Records drawn from a collection
··········

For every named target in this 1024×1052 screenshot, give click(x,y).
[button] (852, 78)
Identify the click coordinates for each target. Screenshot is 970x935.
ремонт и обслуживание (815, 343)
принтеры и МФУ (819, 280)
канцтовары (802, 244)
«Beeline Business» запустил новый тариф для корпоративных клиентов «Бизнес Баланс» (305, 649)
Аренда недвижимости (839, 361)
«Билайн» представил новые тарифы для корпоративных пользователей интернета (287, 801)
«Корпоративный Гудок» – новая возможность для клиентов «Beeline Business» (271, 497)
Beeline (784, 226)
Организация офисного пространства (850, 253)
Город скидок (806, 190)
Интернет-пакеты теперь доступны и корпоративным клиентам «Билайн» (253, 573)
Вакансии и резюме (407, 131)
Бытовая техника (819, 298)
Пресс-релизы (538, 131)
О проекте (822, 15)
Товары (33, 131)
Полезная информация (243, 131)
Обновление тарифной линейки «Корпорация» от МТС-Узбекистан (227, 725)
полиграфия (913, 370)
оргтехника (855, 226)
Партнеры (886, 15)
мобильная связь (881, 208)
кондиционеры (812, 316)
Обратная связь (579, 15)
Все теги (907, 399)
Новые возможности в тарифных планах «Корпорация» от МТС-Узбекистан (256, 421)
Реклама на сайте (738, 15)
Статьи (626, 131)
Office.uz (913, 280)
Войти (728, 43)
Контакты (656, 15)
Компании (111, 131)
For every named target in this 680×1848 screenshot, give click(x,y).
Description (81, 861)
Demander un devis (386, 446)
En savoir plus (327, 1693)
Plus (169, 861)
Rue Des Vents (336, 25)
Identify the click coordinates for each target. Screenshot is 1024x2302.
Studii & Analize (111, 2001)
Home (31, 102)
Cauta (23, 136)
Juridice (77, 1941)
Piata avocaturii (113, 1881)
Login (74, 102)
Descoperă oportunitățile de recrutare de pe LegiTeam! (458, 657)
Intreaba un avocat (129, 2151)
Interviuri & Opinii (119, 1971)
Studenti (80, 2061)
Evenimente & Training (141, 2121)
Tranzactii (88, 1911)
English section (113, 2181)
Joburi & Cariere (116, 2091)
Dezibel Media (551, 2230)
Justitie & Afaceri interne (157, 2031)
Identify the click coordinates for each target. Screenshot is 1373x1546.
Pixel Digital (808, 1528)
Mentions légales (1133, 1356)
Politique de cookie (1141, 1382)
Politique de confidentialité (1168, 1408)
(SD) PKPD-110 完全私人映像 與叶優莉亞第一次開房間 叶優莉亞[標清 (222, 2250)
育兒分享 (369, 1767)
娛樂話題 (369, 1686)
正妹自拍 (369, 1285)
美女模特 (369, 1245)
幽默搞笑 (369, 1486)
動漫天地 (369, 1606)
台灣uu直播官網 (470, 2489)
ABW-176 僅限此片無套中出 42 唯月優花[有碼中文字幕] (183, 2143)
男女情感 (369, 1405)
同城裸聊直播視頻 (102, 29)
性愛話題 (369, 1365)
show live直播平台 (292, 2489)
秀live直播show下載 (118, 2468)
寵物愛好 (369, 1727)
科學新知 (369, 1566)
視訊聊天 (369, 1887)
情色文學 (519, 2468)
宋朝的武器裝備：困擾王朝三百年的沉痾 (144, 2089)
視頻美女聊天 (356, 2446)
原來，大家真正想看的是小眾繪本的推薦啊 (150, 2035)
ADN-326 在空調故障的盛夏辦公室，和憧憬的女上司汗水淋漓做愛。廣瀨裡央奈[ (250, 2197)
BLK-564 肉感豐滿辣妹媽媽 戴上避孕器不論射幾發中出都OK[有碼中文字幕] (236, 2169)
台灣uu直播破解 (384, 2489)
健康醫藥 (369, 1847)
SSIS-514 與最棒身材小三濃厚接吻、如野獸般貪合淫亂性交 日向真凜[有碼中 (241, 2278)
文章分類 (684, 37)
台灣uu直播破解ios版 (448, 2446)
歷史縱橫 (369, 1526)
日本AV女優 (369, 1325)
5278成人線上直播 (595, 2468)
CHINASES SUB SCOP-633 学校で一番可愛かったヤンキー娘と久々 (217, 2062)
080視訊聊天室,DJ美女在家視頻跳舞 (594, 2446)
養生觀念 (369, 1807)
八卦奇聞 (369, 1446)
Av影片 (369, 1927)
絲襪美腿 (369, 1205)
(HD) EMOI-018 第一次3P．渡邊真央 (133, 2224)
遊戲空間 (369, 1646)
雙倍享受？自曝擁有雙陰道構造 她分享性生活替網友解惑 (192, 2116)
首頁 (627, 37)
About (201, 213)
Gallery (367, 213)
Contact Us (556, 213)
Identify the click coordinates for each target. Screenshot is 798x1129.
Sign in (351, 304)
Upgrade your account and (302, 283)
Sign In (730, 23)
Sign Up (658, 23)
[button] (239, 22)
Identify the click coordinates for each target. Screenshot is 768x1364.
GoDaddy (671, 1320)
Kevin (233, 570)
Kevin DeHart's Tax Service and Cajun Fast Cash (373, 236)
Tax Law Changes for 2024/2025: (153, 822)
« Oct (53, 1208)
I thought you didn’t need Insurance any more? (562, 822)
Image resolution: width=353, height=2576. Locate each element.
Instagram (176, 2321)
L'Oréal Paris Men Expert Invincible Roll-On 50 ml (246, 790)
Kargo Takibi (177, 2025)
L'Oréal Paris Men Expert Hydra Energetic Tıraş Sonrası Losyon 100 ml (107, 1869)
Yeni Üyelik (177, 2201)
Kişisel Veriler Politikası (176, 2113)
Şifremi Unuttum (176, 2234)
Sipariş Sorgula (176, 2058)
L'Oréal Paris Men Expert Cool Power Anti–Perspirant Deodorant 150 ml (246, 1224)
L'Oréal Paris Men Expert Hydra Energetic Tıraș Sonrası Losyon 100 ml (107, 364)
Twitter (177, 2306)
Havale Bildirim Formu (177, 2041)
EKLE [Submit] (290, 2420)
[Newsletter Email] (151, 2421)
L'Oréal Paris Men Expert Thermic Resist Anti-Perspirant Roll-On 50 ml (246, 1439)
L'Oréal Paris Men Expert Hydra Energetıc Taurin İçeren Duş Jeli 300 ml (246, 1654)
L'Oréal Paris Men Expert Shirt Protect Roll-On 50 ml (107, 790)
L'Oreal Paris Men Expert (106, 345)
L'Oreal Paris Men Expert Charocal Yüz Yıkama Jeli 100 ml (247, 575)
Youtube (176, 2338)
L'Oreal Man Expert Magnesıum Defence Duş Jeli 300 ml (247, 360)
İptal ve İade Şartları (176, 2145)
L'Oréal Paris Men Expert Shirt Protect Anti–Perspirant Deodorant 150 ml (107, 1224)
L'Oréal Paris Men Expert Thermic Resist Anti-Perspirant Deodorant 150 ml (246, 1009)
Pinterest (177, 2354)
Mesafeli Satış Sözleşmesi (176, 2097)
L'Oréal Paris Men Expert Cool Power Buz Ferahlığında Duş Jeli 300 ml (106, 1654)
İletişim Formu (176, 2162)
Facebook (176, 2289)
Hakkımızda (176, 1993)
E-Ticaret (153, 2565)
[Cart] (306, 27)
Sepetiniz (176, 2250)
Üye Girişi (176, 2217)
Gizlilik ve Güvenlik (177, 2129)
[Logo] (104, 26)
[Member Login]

··········

YOUR OBJECTIVE: Please rewrite the lines of the material starting at the one that contains "健康醫藥 (369, 1847)" and ending at the one that contains "首頁 (627, 37)", both included. Keep each line's text unchanged, multiply every coordinate in the answers by 1.1, and round to whole numbers with halves going up, giving only those lines.

WORKED ANSWER:
健康醫藥 (406, 2032)
SSIS-514 與最棒身材小三濃厚接吻、如野獸般貪合淫亂性交 日向真凜[有碼中 (265, 2506)
文章分類 (752, 41)
台灣uu直播破解ios版 (493, 2691)
歷史縱橫 (406, 1679)
日本AV女優 (406, 1458)
5278成人線上直播 (655, 2715)
CHINASES SUB SCOP-633 学校で一番可愛かったヤンキー娘と久々 (239, 2268)
080視訊聊天室,DJ美女在家視頻跳舞 (653, 2691)
養生觀念 (406, 1988)
八卦奇聞 (406, 1591)
Av影片 (406, 2120)
絲襪美腿 (406, 1326)
(HD) EMOI-018 第一次3P．渡邊真央 (146, 2446)
遊戲空間 (406, 1811)
雙倍享受？自曝擁有雙陰道構造 她分享性生活替網友解惑 (211, 2328)
首頁 (690, 41)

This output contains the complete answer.